Trump administration officials are making plans to order grid operators to buy electricity from struggling coal and nuclear plants in an effort to extend their life, a move that could represent an unprecedented intervention into U.S. energy markets.

The Energy Department would exercise emergency authority under a pair of federal laws to direct the operators to purchase electricity or electric generation capacity from at-risk facilities, according to a memo obtained by Bloomberg News. The agency also is making plans to establish a "Strategic Electric Generation Reserve" with the aim of promoting the national defense and maximizing domestic energy supplies.

"Federal action is necessary to stop the further premature retirements of fuel-secure generation capacity," says a 41-page draft memo circulated before a National Security Council meeting on the subject Friday.

The plan cuts to the heart of a debate over the reliability and resiliency of a rapidly evolving U.S. electricity grid. Nuclear and coal-fired power plants are struggling to compete against cheap natural gas and renewable electricity. As nuclear and coal plants are decommissioned, regulators have been grappling with how to ensure that the nation's power system can withstand extreme weather events and cyberattacks.

Although the memo describes a planned Energy Department directive, there was no indication whether President Donald Trump had signed off on the action nor when any order might be issued. The document, dated May 29 and distributed Thursday, is marked as a "draft," which is "not for further distribution," and could be used by administration officials to justify the intervention.

Trump administration officials who advocate taking action say they want to preserve nuclear and coal-fired plants that have fuel on site and provide reliable, always-on power capable of snapping back after intense storms and emergencies.

"Too many of these fuel-secure plants have retired prematurely and many more have recently announced retirement," only to be replaced by less-secure, less-resilient natural gas and renewable power sources, the memo said.

Over dozens of pages, the memo makes the case for action, arguing that the decommissioning of power plants must be managed for national security reasons and that federal intervention is necessary before the U.S. reaches a tipping point in the loss of essential, secure electric generation resources. Defense Department installations are 99 percent dependent on the commercial power grid, one reason that electric system reliability is vitally important to national defense and homeland security, the memo asserts.
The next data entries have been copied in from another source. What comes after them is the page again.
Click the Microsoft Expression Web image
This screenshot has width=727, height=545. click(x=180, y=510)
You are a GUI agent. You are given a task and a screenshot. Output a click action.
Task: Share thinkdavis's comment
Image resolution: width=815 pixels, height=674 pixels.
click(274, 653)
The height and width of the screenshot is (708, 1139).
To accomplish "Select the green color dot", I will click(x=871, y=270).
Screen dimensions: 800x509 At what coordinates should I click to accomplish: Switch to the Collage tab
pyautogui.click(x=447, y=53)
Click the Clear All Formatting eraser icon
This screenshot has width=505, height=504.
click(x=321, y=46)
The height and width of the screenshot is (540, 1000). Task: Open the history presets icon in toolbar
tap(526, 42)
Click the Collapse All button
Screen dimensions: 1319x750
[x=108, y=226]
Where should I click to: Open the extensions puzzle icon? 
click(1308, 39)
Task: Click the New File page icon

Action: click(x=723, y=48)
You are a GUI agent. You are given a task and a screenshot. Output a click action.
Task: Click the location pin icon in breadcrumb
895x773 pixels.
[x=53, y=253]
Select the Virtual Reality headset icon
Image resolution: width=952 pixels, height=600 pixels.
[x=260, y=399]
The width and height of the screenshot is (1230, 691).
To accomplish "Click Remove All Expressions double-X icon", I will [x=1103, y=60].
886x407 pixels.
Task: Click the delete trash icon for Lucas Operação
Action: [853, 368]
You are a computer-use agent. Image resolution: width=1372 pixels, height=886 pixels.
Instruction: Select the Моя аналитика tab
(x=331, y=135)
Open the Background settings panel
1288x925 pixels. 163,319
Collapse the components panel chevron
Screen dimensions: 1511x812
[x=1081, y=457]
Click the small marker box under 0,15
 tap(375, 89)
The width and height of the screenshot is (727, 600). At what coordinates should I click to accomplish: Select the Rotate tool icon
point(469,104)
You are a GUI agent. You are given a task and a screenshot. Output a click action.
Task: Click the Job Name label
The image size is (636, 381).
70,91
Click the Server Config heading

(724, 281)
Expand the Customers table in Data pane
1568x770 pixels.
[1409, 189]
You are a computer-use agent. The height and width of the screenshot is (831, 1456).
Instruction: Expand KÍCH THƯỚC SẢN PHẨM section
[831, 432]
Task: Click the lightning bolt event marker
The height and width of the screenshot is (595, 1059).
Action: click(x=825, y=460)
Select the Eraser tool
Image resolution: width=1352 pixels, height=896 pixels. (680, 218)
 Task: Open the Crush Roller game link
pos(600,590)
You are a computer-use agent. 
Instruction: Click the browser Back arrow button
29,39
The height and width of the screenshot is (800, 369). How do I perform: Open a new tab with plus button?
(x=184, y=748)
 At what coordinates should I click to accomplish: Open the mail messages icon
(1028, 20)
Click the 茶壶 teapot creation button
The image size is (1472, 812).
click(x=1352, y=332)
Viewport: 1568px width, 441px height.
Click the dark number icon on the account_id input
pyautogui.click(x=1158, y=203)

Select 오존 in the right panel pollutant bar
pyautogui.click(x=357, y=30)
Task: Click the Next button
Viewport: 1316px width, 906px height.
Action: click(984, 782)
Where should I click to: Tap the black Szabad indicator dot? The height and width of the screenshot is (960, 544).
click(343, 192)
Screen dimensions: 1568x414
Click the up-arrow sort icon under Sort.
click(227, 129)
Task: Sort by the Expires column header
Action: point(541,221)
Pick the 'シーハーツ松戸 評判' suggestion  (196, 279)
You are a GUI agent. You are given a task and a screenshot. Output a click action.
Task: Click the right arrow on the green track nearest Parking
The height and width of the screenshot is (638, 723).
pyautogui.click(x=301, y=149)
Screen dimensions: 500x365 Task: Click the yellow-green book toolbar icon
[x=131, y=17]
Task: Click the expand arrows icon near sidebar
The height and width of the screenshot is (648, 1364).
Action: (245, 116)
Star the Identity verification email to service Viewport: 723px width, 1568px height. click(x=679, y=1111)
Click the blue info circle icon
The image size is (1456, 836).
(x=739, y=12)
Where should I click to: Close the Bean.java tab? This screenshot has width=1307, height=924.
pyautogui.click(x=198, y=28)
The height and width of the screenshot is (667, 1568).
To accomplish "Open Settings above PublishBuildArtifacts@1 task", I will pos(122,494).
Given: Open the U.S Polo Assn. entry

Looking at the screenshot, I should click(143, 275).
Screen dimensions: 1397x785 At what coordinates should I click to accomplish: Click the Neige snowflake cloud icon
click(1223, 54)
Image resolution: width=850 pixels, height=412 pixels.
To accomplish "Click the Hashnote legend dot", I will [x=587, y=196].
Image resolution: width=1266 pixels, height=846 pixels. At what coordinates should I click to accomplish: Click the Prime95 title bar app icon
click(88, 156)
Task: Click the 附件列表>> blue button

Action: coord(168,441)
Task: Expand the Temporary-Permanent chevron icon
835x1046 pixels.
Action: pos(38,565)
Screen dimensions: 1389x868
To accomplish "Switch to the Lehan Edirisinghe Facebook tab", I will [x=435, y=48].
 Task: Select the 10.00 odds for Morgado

For two years, the Energy Department would direct the purchase of power or electric generation capacity from a designated list of facilities "to forestall any future actions toward retirement, decommissioning or deactivation," according to the memo.

The department's intervention is meant to buy time for a two-year study of vulnerabilities in the American energy delivery system — from power plants that provide electricity to the natural gas pipelines that supply them.

The Trump administration is moving to embrace two rarely used authorities under federal law to take the action, after weighing a broad array of strategies for preserving coal and nuclear power plants.

The Energy Department would be relying partly on the Federal Power Act — the so-called Section 202 authority — that lets the administration order guaranteed profits for power plants that can store large amounts of fuel on site. And the Energy Department would be tapping the 68-year-old Defense Production Act, a Cold War-era law once invoked by President Harry Truman to help the steel industry.